前回のnoteでは、起業初期に使える資金調達方法の中でも特に汎用性の高い、融資と補助金のメリットとデメリットを解説しました。
今回は、スタートアップの資金調達方法の中でもメジャーな出資(株式発行による資金調達)と融資を比較した場合のメリットとデメリットをお伝えします。
融資と出資、それぞれの特徴
融資と出資のメリットとデメリットを解説する前に、まずはそれぞれの特徴を頭に入れておきましょう。
融資の出し手は金融機関であり、対価は利息です。一方、出資の出し手はベンチャーキャピタル(以下、VC)やエンジェル投資家であり、対価は株の売却益です。
金融機関が融資先の企業に望むのは、安定的・継続的に返済してくれること。一方、VCが投資先の企業に望んでいるのは、株価を上昇させることです。一般的にIPO(株式上場)によって株価が高騰したタイミングでの売却を望んでいるため、投資先企業はIPOを求められます。
以上のように、金融機関とVCが企業に求めることは異なるため、提出する事業計画書の書き方もそれぞれ変える必要があります。詳しい理由については「VCと銀行に同じ事業計画書を出してはいけない理由」で解説しています。
融資と出資を比較した場合のメリット・デメリット
ここからは、融資と出資の特徴を踏まえた上で、それぞれのメリットとデメリットを見ていきましょう。
融資の場合、金融機関からお金を借りることになります。借りるだけなので、貸し手が株主になるわけではありません。そのため、会社の経営は代表者自身がコントロール可能です。
一方で出資の場合、お金を出してもらうことと引き換えに、会社の株式を渡すことになります。株式を渡すということは、会社の経営をコントロールできる権利を渡すということ。その結果、以下のような事態に陥ることがあります。
意思決定権を握られる
代表取締役を降ろされる
役員が派遣される
このような点を考慮すると、株式発行による資金調達は安易に行うべきものではないといえるでしょう。「事業を大きくするためには第三者からの出資が必要だ」と確信できる状態になってから初めて検討すべきだと思います。

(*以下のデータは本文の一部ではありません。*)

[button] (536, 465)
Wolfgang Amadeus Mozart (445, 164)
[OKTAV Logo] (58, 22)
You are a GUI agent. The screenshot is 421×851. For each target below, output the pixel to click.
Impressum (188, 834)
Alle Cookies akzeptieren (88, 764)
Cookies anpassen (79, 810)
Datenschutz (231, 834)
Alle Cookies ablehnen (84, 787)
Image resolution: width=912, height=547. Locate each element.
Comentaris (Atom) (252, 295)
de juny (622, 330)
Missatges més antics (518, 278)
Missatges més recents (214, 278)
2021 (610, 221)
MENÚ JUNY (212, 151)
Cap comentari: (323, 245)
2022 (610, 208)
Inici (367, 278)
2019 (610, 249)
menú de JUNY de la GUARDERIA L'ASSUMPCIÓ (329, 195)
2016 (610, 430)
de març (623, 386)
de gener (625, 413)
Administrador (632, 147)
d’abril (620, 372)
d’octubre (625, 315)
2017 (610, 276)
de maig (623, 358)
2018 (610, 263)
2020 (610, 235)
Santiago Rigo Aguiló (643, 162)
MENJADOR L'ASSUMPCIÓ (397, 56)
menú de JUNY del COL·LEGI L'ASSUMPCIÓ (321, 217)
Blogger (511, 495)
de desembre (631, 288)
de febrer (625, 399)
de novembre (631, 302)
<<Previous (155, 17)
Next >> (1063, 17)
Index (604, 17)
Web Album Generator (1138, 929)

その状態になるまでは融資を活用しながら、「小さく生んで大きく育てる」プロセスを経てもいいのではないでしょうか。
まとめ
今回は、スタートアップが使える資金調達方法である融資と出資を比較した上で、それぞれのメリットとデメリットをお伝えしました。
融資のメリットは、経営のコントロールを失わないことで、デメリットは返済が必要なことです。
一方出資のメリットは返済が不要なことで、デメリットは会社の経営をコントロールされる恐れがある点です。
資金調達方法に正解はありません。
会社のフェーズに合わせて最適な方法を選べるよう、さまざまな選択肢と特徴を理解しておきましょう。